Question

A small block is attached to a spring with a spring constant of 85 N/m. When the spring is compressed 0.30 meters and the released, the 0.50 kg block is launched. What is the final speed of the block?
A)
8.42 m/s

B)
3.91 m/s

C)
7.14 m/s

D)
15.3 m/s

Answer 1

Answer:

Explanation:

These Hooke's Law problems are tricky. Here's what we need to know that clears up the problem entirely.
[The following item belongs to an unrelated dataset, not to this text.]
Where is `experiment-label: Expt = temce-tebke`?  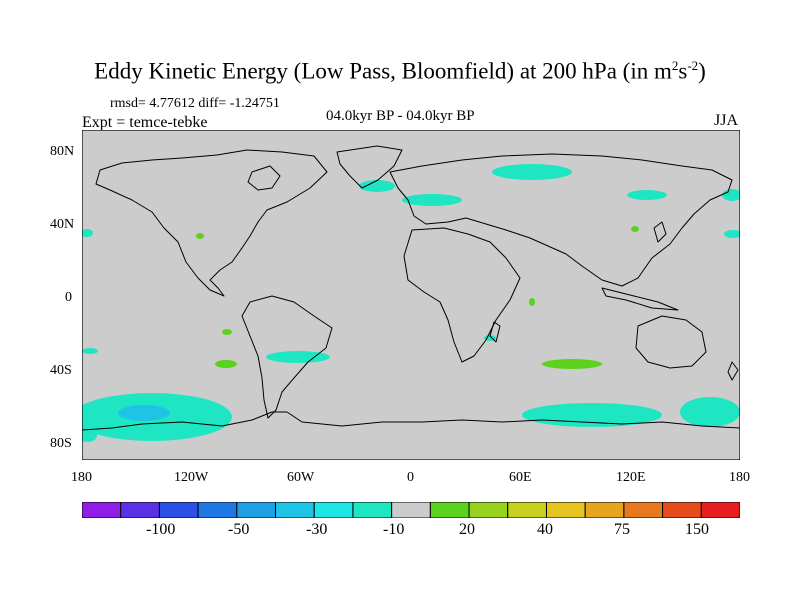
experiment-label: Expt = temce-tebke is located at coordinates (145, 122).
The final and also the max speed of the block will be reached at the point where the potential energy of the system is 0. So the equation we need, namely,

$KE+PE=\frac{1}{2}kA^2$ can be simplified down to

$KE=\frac{1}{2}kA^2$ and we solve this first for KE:

$KE=\frac{1}{2}(85)(.30)^2$ and, paying NO attention whatsoever to significant digits here (because if you did the answer you get is not one of the choices)

KE = 3.825 J.  Now we can use that value of kinetic energy and solve for the speed we need:

$KE=\frac{1}{2}mv^2$ so

$3.825=\frac{1}{2}(.50)v^2$ so

$v=\sqrt{\frac{2(3.825)}{.50} }$ so

v = 3.91 m/s